The advisers share a belief in free markets and entrepreneurship, so they will advocate for policies that increase the market share of for-profit corporations and online companies in the “education industry.”
Alyson Klein of Education Week obtained a copy of the talking points for the Romney education policy, which clearly describes what to expect.
The basic idea is that parents make choices armed with information. The information will be derived from test scores, school report cards, and other measures. Testing will be as important, possibly even more consequential (if that is possible), than it is today.
Once parents make choices, then federal dollars follow the child. This concept is meant to enable Title I dollars and other federal aid to support vouchers, charters, tutoring companies, online corporations, and any other education providers.
On teacher quality issues, a Romney administration will follow the lead of Race to the Top and offer money to incentivize states to reward and retain teachers whose students get higher test scores and to ditch teachers’ seniority and tenure.
The administration will oppose “unnecessary” certification requirements, which means that it is unlikely to support teacher certification of any kind. Conservatives don’t believe that teachers need credentials, just the ability to produce higher test scores. Expect a wave of ill-trained new teachers who got their degree online, continuing support for Teach for America (again in the footsteps of Race to the Top), and encouragement of any who want to try their hand as teachers for a few years. Back to the good old days when anyone could teach.
The unions are the perpetual bad guys in the talking points memo, and no door in the Romney administration will ever be open to them. This will quicken the heartbeat of conservative activists. Expect support from this administration for any state that wants to roll back collective bargaining.
In higher education, expect no federal efforts to help students pay for college.
Anticipate a return to private sector management of student loans, which the Obama administration ditched as wasteful. Bill Hansen was once a lobbyist for the private sector lenders.
The talking points memo blasts Obama for not controlling the costs of higher education but offers no plan for doing so. Expect that online higher education, which is cheap, profitable and low quality, will get a boost in the Romney administration as a means to make college affordable.
What we see in this memo is what the architects of NCLB wished they could have proposed: Not only tough accountability but unlimited school choice. Back in 2001, the Democrats forced the Republicans to give up their choice goals. But Race to the Top paved the way for charters and for-profit entrepreneurs.
NCLB established the test-based accountability agenda.

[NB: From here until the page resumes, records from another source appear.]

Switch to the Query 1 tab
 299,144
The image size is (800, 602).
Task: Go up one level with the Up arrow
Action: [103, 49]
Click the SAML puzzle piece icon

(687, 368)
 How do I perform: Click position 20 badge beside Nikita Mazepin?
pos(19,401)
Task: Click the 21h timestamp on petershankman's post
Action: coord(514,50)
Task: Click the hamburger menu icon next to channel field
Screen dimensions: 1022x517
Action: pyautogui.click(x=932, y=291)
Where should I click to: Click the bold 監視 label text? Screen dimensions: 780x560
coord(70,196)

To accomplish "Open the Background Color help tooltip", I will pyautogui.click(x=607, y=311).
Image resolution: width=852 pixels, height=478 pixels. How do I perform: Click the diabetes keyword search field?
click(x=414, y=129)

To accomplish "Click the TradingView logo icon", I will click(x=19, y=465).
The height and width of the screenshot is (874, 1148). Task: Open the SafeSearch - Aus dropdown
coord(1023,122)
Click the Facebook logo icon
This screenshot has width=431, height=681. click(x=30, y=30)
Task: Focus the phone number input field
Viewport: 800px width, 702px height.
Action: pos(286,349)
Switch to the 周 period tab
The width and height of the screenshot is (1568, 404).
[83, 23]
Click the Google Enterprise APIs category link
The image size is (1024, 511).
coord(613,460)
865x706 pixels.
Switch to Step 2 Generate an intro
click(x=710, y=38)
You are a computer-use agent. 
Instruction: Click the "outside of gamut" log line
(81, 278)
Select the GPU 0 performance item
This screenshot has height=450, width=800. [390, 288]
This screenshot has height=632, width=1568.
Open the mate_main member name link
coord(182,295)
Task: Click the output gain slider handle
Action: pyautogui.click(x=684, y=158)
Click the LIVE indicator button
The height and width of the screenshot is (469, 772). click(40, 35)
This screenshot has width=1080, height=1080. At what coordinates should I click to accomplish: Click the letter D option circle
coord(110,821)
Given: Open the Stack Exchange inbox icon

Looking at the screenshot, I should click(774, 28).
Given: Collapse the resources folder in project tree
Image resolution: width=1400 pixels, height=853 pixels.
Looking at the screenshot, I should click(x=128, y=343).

Race to the Top built on NCLB’s accountability agenda and required states to expand charters if they wanted a chunk of the $5 billion in discretionary funding. Now the Romney advisers are building on the Race to the Top agenda of choice & accountability.
What’s missing in the Romney agenda is any reference to early childhood education, which is research-based; no reference to asking Congress to pay the long-promised share of the costs of special education; nothing about equity issues; nothing about professional preparation or professional development (which gets entangled with credentials, which the task force opposes). All of these issues–and others–will be left to the workings of the free market, which is not known for producing equality of educational opportunity.
Most consequentially, there is not a word of support for America’s public schools. Not one.